Gather every line from the entries below that contains the word "text", and copy each such line in full.

==== Working data ====

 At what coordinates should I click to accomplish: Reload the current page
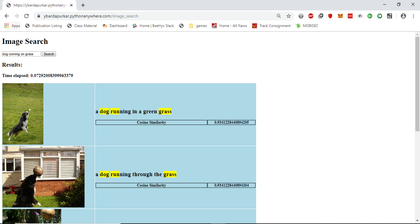point(26,16)
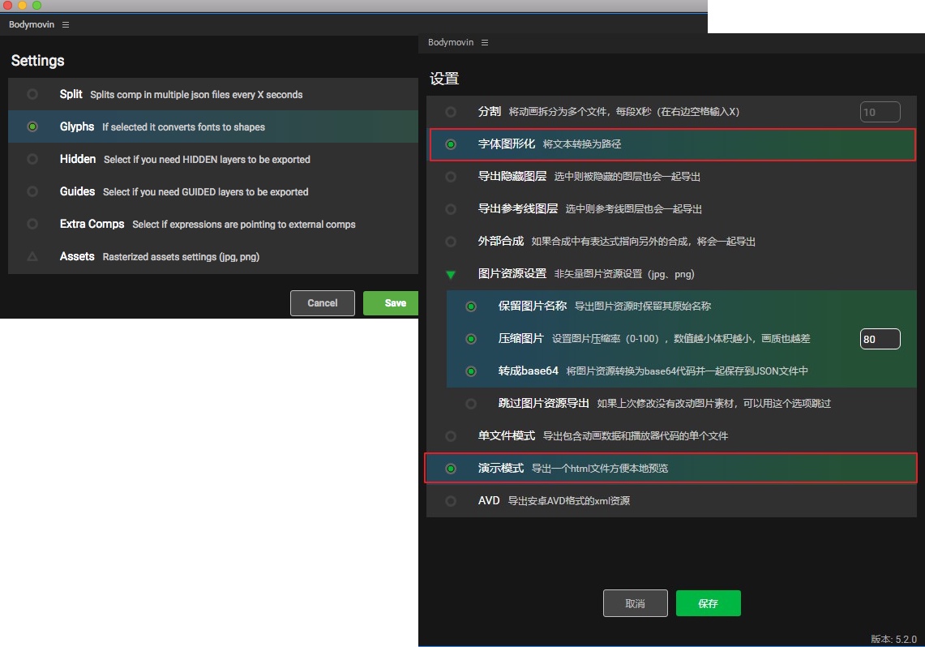Open the English Bodymovin panel menu icon
This screenshot has width=925, height=647.
66,24
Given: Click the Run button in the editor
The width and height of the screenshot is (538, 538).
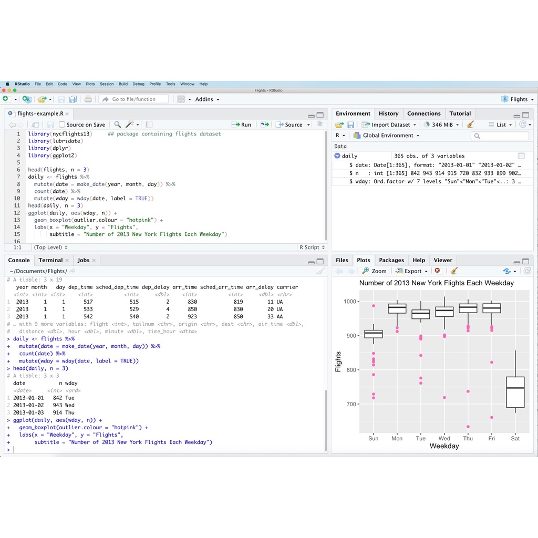Looking at the screenshot, I should [242, 125].
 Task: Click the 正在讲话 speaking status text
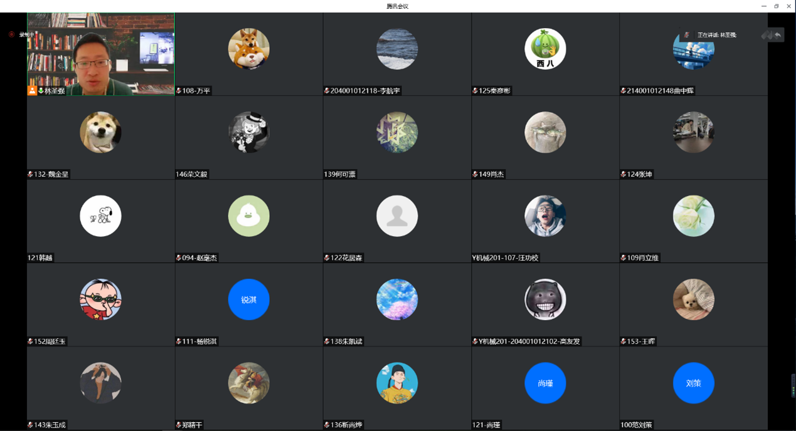[x=717, y=35]
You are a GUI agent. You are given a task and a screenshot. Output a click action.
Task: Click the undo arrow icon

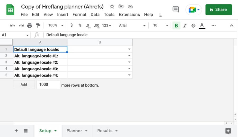(x=12, y=25)
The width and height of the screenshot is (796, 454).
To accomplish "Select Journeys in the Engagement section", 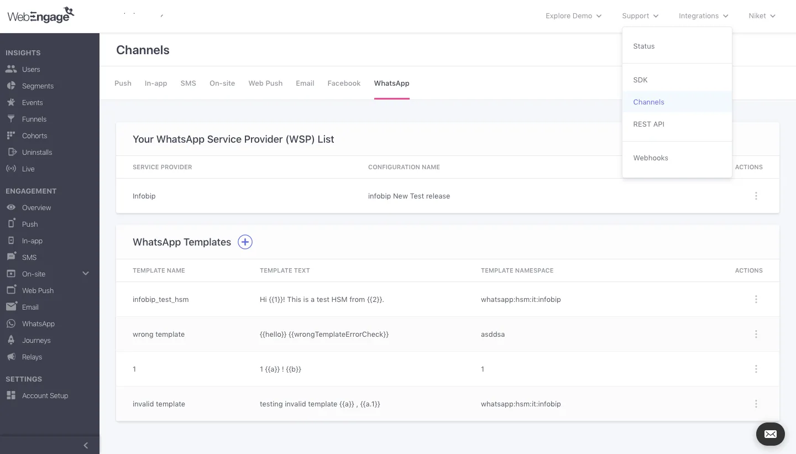I will (x=35, y=340).
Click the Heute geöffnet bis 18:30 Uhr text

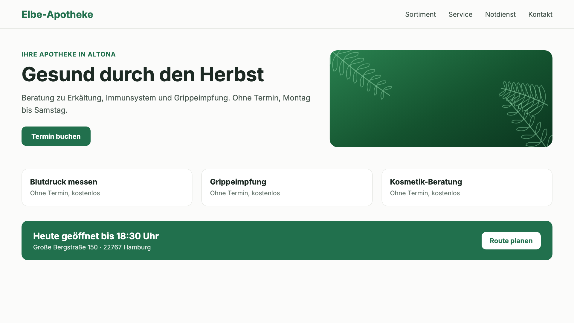coord(96,236)
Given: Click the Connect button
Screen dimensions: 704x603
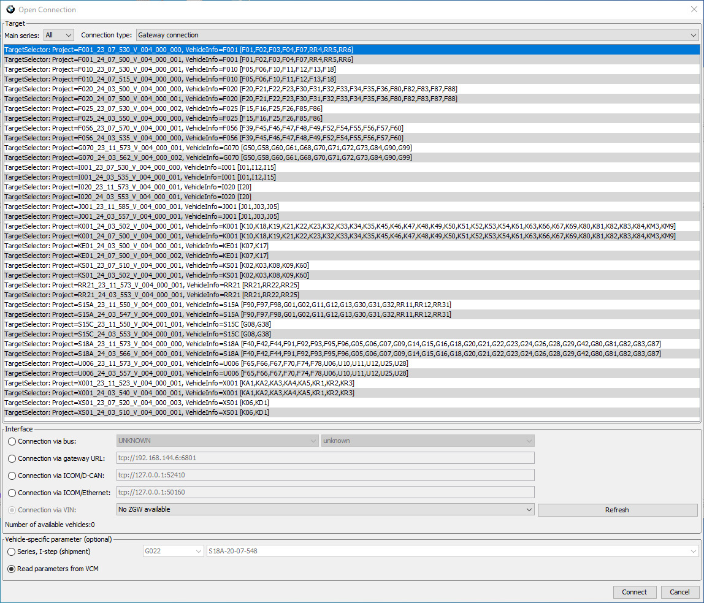Looking at the screenshot, I should click(x=635, y=592).
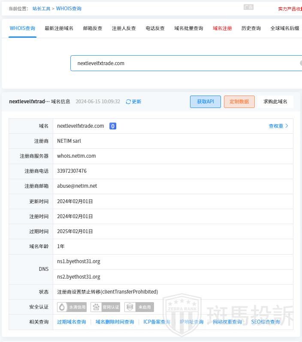Open 域名删除时间查询 link

coord(115,322)
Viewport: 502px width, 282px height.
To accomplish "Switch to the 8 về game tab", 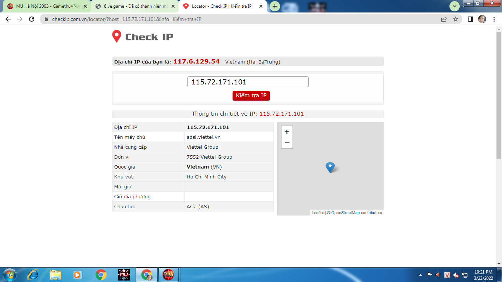I will pyautogui.click(x=135, y=6).
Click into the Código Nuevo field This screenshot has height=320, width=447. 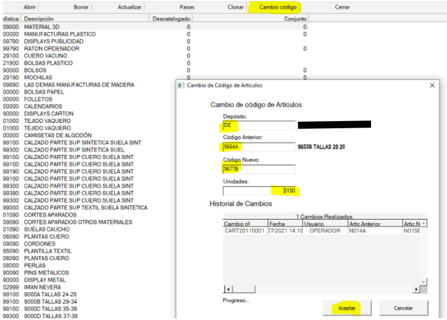pyautogui.click(x=259, y=169)
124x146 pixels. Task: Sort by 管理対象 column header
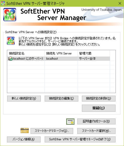pos(94,53)
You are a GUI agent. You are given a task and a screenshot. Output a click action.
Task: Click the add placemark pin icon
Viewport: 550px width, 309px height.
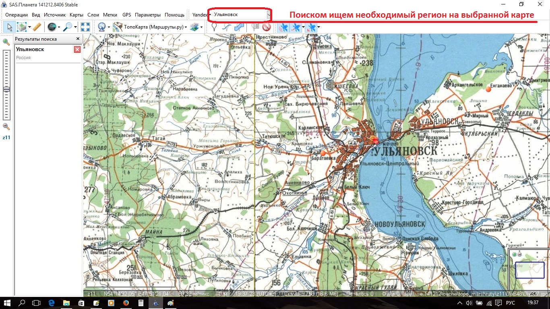click(214, 27)
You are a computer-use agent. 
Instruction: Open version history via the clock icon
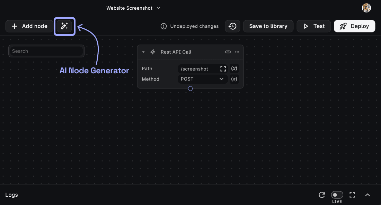pos(232,26)
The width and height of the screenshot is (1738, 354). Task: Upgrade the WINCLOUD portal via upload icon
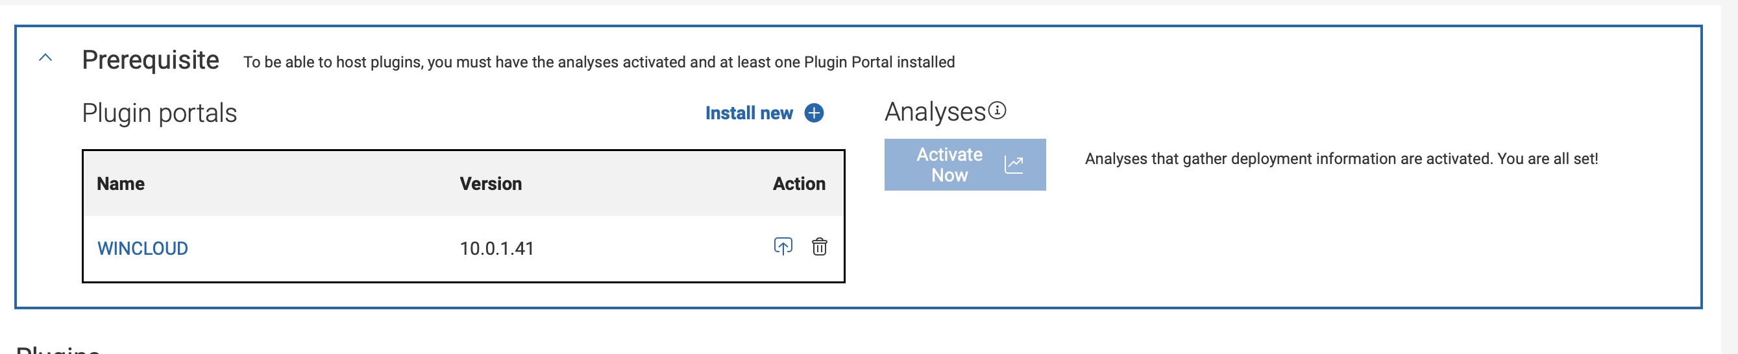783,247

====

Finished exercise -
 Task: Click the 正在讲话 speaking status text
Click the Heute geöffnet bis 18:30 Uhr text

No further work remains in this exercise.